***** PAGE
Daring to Hope

September 11, 2017

 

Recently I was given the opportunity to be a part of the Launch Team for Katie Davis Majors’ new book, Daring to Hope. I jumped at the chance, and was thrilled when this book arrived in the mail. A few years ago a friend told me about this girl, barely in her 20’s, who had become the mother of many young girls in Uganda. I was intrigued, and when her book, Kisses from Katie, was released, I bought it immediately.

I remember the way that book challenged me. I remember reading Katie’s words about loving people. She loved so many people that crossed her path, even when it hurt to do so at times. Nearly two years ago, Wes and I were in Uganda scouting for a photography workshop. As chance would have it, as I was walking through a house with some friends, I saw a familiar face. A pretty young woman who looked to be carrying a baby in her cute little belly. At first I couldn’t figure out how I knew this girl. And then the memories lined up, and I realized that I knew this face only through a picture on a page, and the words in a book. It was Katie Davis! I said hello, and mentioned that it took me a moment to realize who she was. She smiled back politely, seemed a little shy…perhaps even a little weary from the many people who know her because of her book. In Christian circles she is certainly well-known…perhaps even thought of as a bit of a celebrity. I can imagine that it must be difficult to have such a familiar face when perhaps you’d like to be a little less conspicuous…especially when you already stand out so much as a foreigner, and a foreigner with white skin in Uganda.
**********
***** DATA LISTING
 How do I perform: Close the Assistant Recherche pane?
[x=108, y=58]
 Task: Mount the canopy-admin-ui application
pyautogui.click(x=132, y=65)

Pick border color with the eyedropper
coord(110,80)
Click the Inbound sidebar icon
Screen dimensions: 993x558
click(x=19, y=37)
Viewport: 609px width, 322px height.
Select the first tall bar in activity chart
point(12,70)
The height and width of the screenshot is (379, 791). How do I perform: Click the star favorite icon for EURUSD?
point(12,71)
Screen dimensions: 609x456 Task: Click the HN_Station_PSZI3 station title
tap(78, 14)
**********
***** DATA LISTING
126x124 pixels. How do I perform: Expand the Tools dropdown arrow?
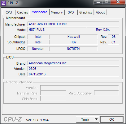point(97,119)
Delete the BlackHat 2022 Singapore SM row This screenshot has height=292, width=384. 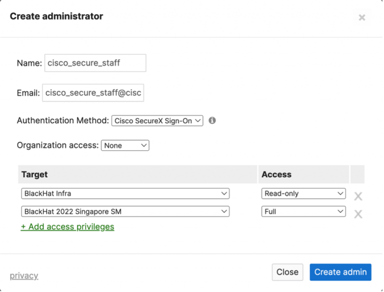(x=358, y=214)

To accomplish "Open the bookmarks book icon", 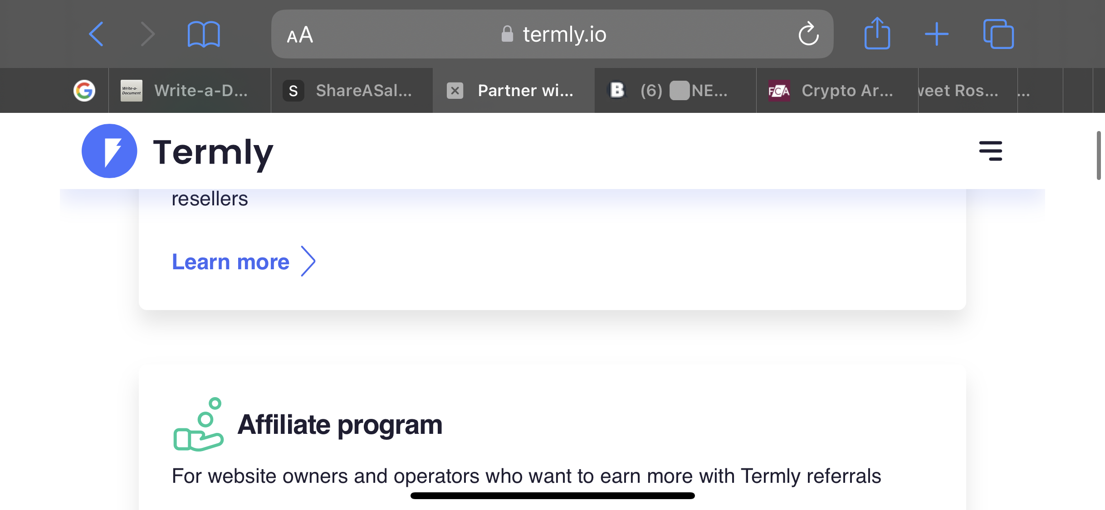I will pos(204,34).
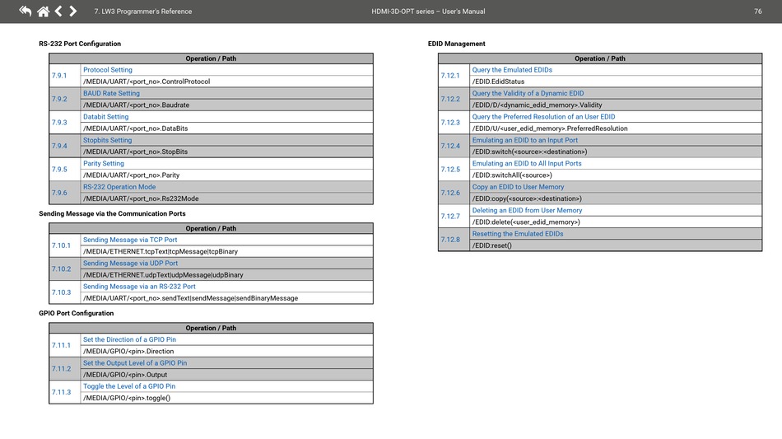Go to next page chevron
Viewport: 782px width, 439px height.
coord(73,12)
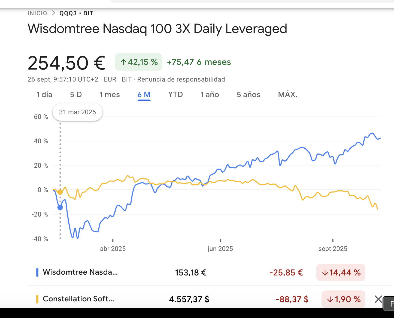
**********
JOBS:
a: In the Daring to Hope post, what were Wes and the writer doing in Uganda nearly two years ago?
b: Reproduce the Daring to Hope post from "September 11, 2017" up to and including "bought it immediately.".
c: Summarize the Daring to Hope post in two sentences.

ANSWERS:
a: Scouting for a photography workshop.

b:
September 11, 2017

 

Recently I was given the opportunity to be a part of the Launch Team for Katie Davis Majors’ new book, Daring to Hope. I jumped at the chance, and was thrilled when this book arrived in the mail. A few years ago a friend told me about this girl, barely in her 20’s, who had become the mother of many young girls in Uganda. I was intrigued, and when her book, Kisses from Katie, was released, I bought it immediately.

c: The writer joined the Launch Team for Katie Davis Majors' new book, Daring to Hope, after having been challenged years earlier by her first book, Kisses from Katie, and its words about loving people. Nearly two years ago, while scouting for a photography workshop in Uganda, the writer recognized Katie Davis in a house, said hello, and found her polite and a little shy.